Recent Advances in Simulation-based Inference for Gravitational Wave Data Analysis

  • The detection of gravitational waves by the LIGO-Virgo-KAGRA collaboration has ushered in a new era of observational astronomy, emphasizing the need for rapid and detailed parameter estimation and population-level analyses. Traditional Bayesian inference methods, particularly Markov Chain Monte Carlo (MCMC), face significant computational challenges when dealing with the high-dimensional parameter spaces and complex noise characteristics inherent in gravitational wave data. This review examines the emerging role of simulation-based inference (SBI) methods in gravitational wave astronomy, with a focus on approaches that leverage machine learning techniques such as normalizing flows (NF) and neural posterior estimation (NPE). We provide a comprehensive overview of the theoretical foundations underlying various SBI methods, including NPE, neural ratio estimation (NRE), neural likelihood estimation (NLE), flow matching, and consistency models.
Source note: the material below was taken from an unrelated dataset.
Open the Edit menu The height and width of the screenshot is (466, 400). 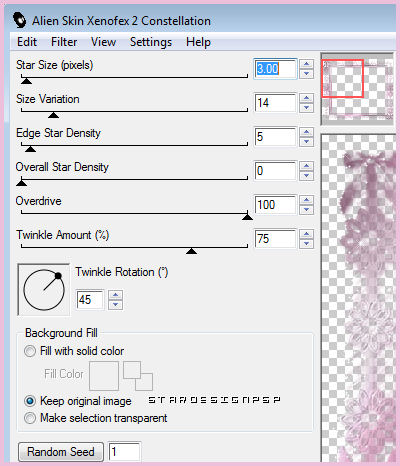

We explore the applications of these methods across diverse gravitational wave data processing scenarios, from single-source parameter estimation and overlapping signal analysis to testing general relativity and conducting population studies. While demonstrating speed improvements over traditional methods in controlled studies, these techniques currently face challenges in widespread adoption due to their model-dependent nature and sensitivity to prior assumptions. Their accuracy parity with conventional methods requires further validation across broader parameter spaces and noise conditions.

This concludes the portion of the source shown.